- Task details: Print the line containing "Given: Switch to" and every later line of the records. Keep each one exactly as given, ending with the last.

- Material for the task:

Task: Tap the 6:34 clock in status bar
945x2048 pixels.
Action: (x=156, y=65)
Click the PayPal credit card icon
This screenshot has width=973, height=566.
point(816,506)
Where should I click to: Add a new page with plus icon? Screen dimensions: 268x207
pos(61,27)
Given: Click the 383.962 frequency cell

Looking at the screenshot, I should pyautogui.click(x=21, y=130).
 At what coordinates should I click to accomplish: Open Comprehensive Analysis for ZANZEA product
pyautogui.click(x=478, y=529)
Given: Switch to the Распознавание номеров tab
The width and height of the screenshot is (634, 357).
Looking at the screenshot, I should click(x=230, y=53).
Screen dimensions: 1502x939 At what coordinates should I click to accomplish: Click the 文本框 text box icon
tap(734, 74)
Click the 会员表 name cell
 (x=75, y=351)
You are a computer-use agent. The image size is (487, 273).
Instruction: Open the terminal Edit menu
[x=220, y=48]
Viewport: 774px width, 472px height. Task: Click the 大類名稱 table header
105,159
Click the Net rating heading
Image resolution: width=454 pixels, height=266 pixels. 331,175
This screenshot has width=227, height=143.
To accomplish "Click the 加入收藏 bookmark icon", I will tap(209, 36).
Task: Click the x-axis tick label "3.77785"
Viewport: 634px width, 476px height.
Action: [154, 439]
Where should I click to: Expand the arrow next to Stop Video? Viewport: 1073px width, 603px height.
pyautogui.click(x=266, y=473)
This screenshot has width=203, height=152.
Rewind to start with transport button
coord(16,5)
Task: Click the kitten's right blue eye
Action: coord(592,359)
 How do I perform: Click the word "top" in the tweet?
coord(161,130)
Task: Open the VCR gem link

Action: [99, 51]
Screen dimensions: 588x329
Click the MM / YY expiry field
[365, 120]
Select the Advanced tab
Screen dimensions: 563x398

- Solution below:
Given: Switch to the Распознавание номеров tab
The width and height of the screenshot is (634, 357).
Looking at the screenshot, I should click(x=230, y=53).
Screen dimensions: 1502x939 At what coordinates should I click to accomplish: Click the 文本框 text box icon
tap(734, 74)
Click the 会员表 name cell
 (x=75, y=351)
You are a computer-use agent. The image size is (487, 273).
Instruction: Open the terminal Edit menu
[x=220, y=48]
Viewport: 774px width, 472px height. Task: Click the 大類名稱 table header
105,159
Click the Net rating heading
Image resolution: width=454 pixels, height=266 pixels. 331,175
This screenshot has width=227, height=143.
To accomplish "Click the 加入收藏 bookmark icon", I will tap(209, 36).
Task: Click the x-axis tick label "3.77785"
Viewport: 634px width, 476px height.
Action: [154, 439]
Where should I click to: Expand the arrow next to Stop Video? Viewport: 1073px width, 603px height.
pyautogui.click(x=266, y=473)
This screenshot has width=203, height=152.
Rewind to start with transport button
coord(16,5)
Task: Click the kitten's right blue eye
Action: coord(592,359)
 How do I perform: Click the word "top" in the tweet?
coord(161,130)
Task: Open the VCR gem link

Action: [99, 51]
Screen dimensions: 588x329
Click the MM / YY expiry field
[365, 120]
Select the Advanced tab
Screen dimensions: 563x398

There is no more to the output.